There are 2 types of meeting. Discuss.

Meetings. Terrible things; but like democracy they are the least-worst way of solving the problem*. They can be a terrible waste of time and they are the only way of really getting the best from those terrible, frustrating, wonderful, inspiring, brilliant people that are our co-workers. They are the best high-bandwidth, bidirectional, audio-physical media that works for our 3d simian brains. How can we get the best out of our meetings? I think that the answer lies in that excellent reasoning device: the barbell (i.e., there’s something at either end and nothing in the middle).
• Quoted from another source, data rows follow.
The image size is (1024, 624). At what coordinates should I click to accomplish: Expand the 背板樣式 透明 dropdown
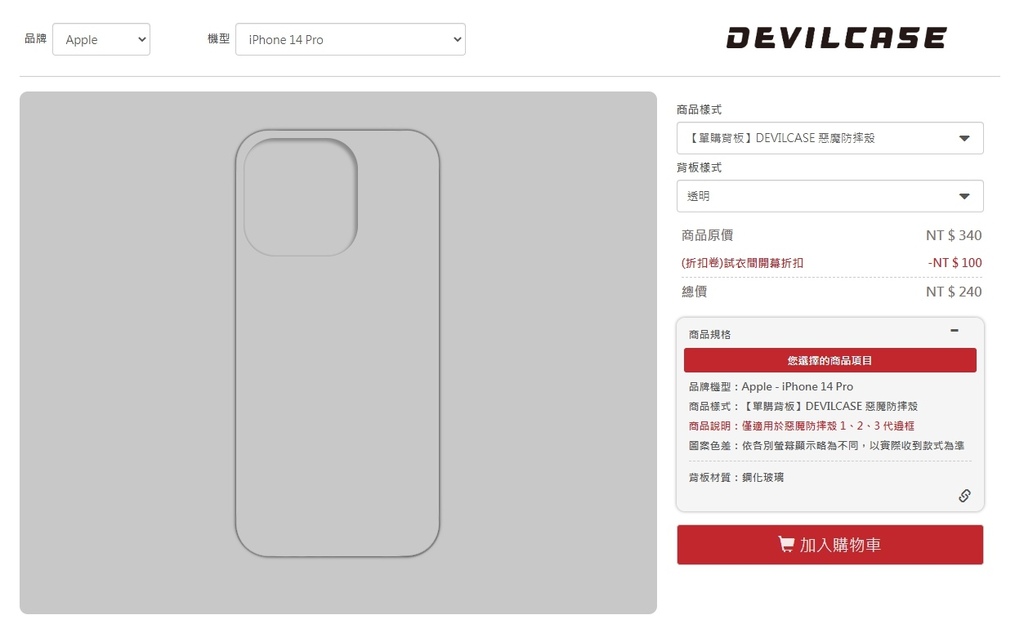(x=829, y=196)
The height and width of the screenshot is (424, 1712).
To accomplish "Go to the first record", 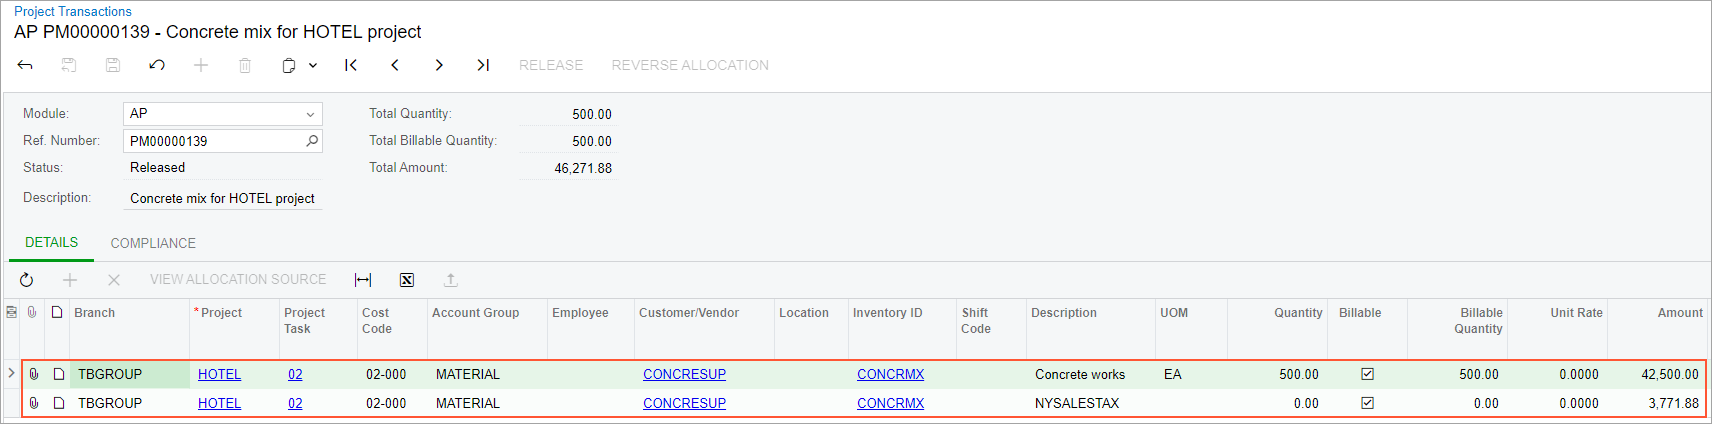I will pos(351,65).
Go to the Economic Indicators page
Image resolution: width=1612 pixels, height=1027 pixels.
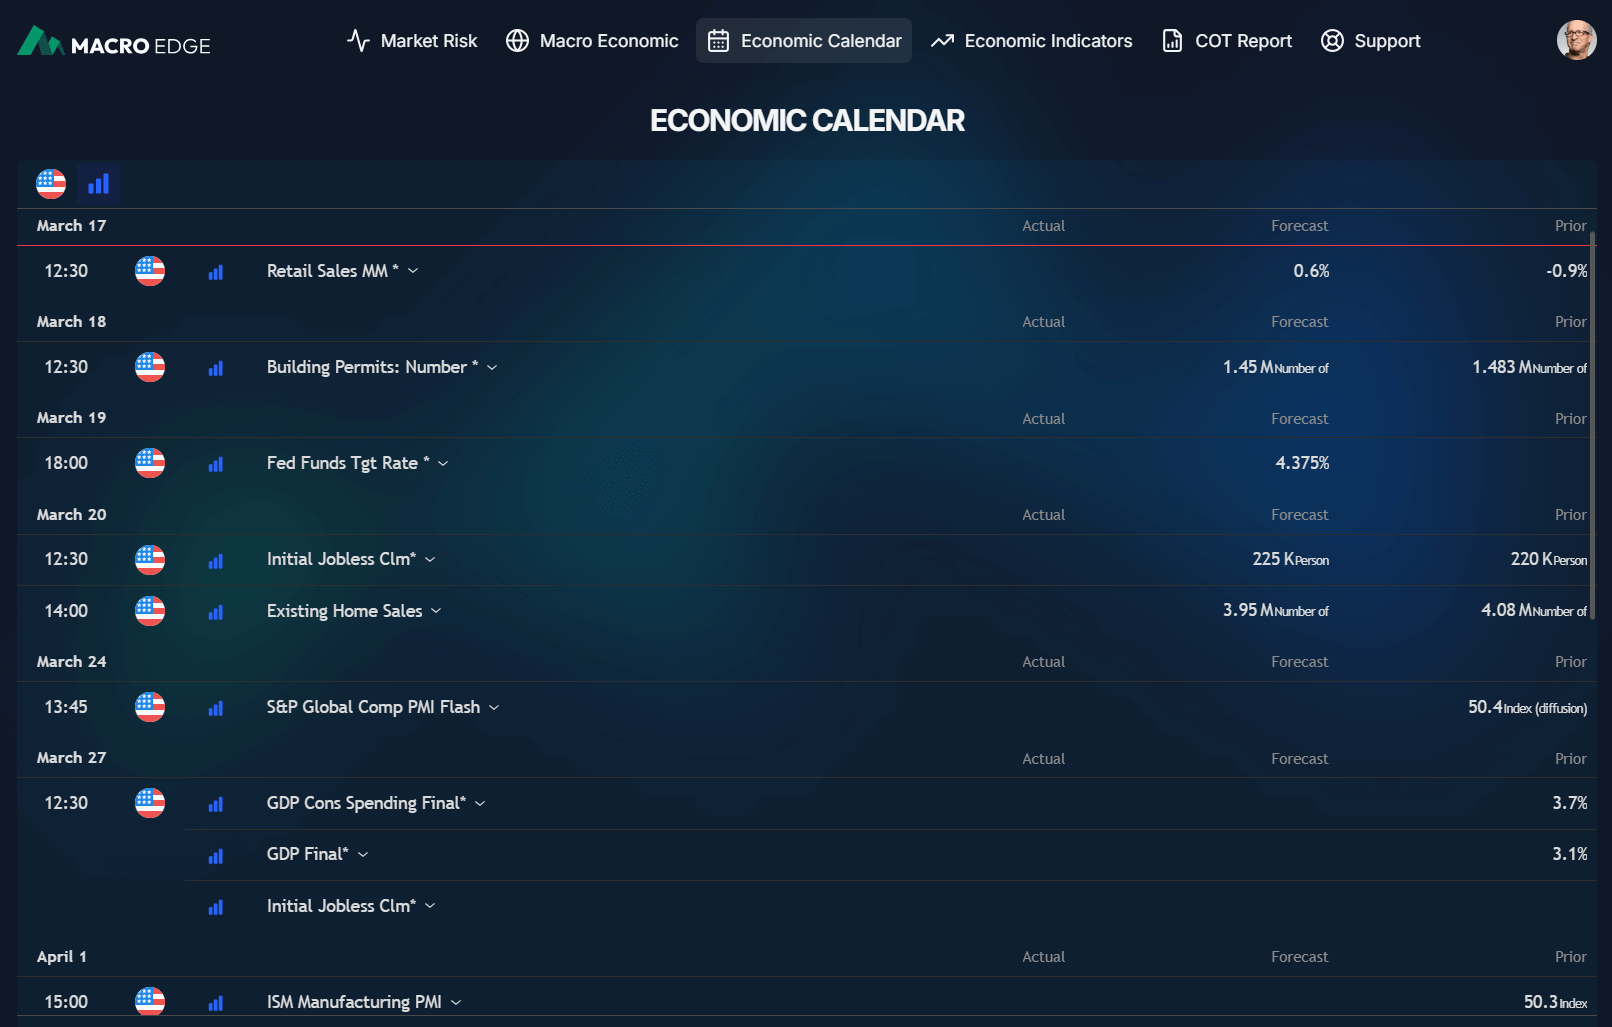pyautogui.click(x=1031, y=41)
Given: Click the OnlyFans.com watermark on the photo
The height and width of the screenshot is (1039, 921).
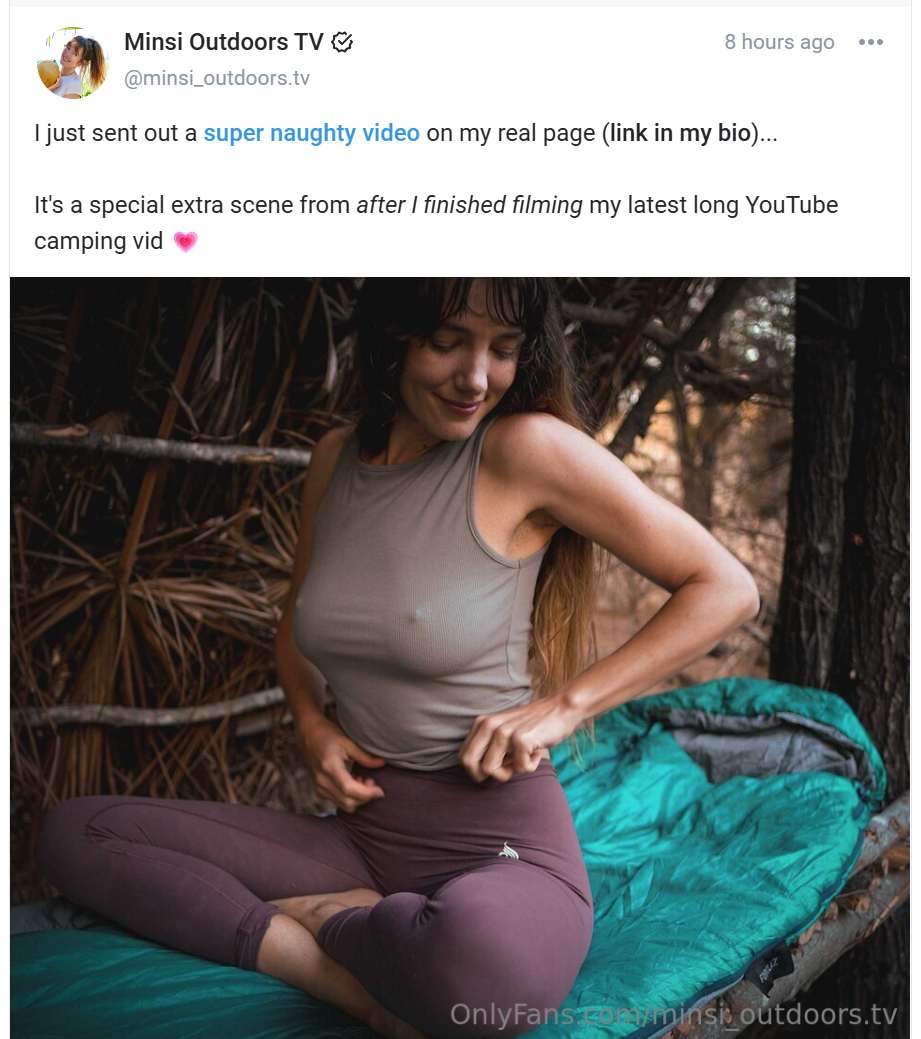Looking at the screenshot, I should tap(673, 1015).
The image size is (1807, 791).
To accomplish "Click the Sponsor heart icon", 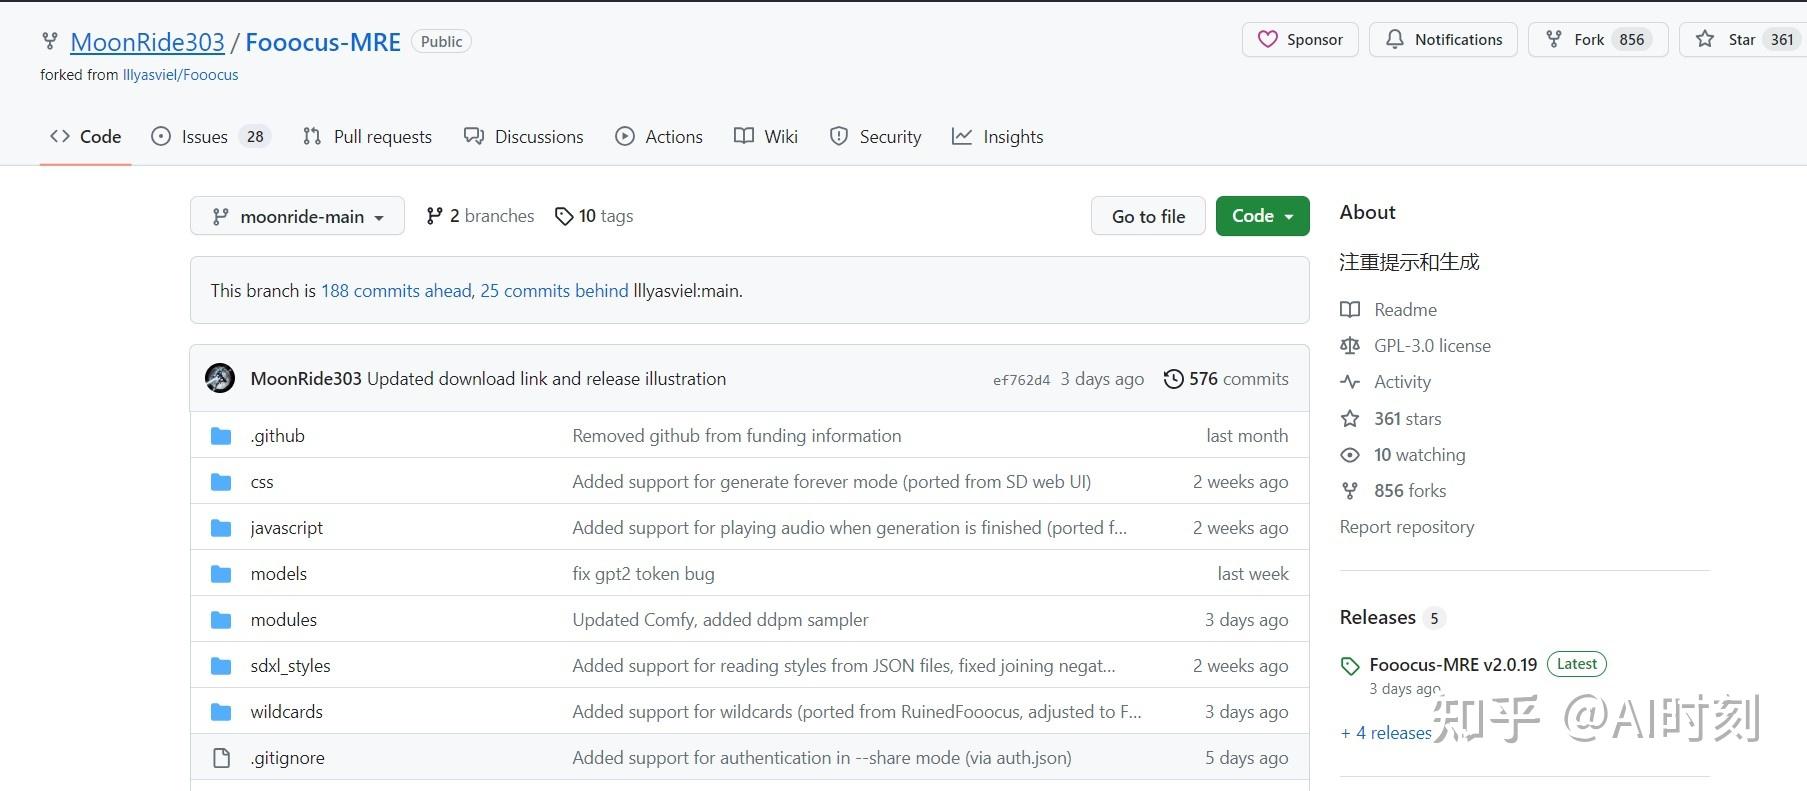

There are 2 types of meeting:

  • The Decision meeting
  • The Discussion meeting

Once I’ve said the names, there isn’t much more to say, but let’s grind through it.

1. The Decision meeting

The Decision meeting is pointy. The ultimate example I’ve seen is the decision meeting for an investment buy/sell. There are defining characteristics of the decision meeting:

  • The point of the meeting is to make a decision, the decision makers should know who they are before the meeting
  • In order to stop debate, the decision should be laid out in a document, before the meeting
  • In order to stop groupthink, each decision maker should make and submit their decision before the meeting
  • There must be strict record-keeping; minutes and decision notes must be recorded consistently
  • In IT, we like data. Recorded decisions should be mine-able and have a confidence level. Or use the Apache voting system.
  • There must be rules of engagement; the format of the meeting should be known and every point covered.

If all this is done before the meeting, what is the point of getting together? Well, you establish the agenda, set your own opinions and then drill into those opinions and see if anyone needs to change their mind. If you’ve ever watched The Apprentice, you know what happens when you get people together to make a decision without a strong, reasoned opinion. You get a shouting match and then vicious reversals and selective memory after the fact. Don’t do this. Of course, all this is great but you must do a lot of work to get there. The hardest thing is building a decision to decide on. You have to put together an exhaustively documented plan of action/architecture/strategy to vote on. That must be close to what people want or you’ll be lost in debate. PGMs are good because the answer is always buy/no buy. The other thing is, this decision meeting doesn’t have to be a democracy: the decision maker might be one person who ignores everyone else, but if things go bad then the documentation is there to fall back on. Meeting minutes are a cleft stick; vital and yet timewasting they deserve a post of their own. One thing is certain, publishing meeting minutes is not a way to communicate what you are doing, you have to do something to make them digestible.

2. The Discussion meeting

The Discussion meeting is schmoozy, smooth and free-flowing. In order to get the best out of this you really need an agenda, if you don’t have an agenda you better all know the problem well. You might be having some early stage meetings where you don’t even know what the agenda might be, but you better have an opinion before you walk in the room. These meetings will be useful when you are hammering out what the options are, or for finding out what the problems are. I’ve found that if the meeting group is always the same and you keep talking about the same focussed subject-area, you soon develop a team spirit and a shared context and vocabulary that enables a productive sharing of ideas; if the meeting attendance changes or meetings are infrequent productivity drops drastically as we need to reset each time.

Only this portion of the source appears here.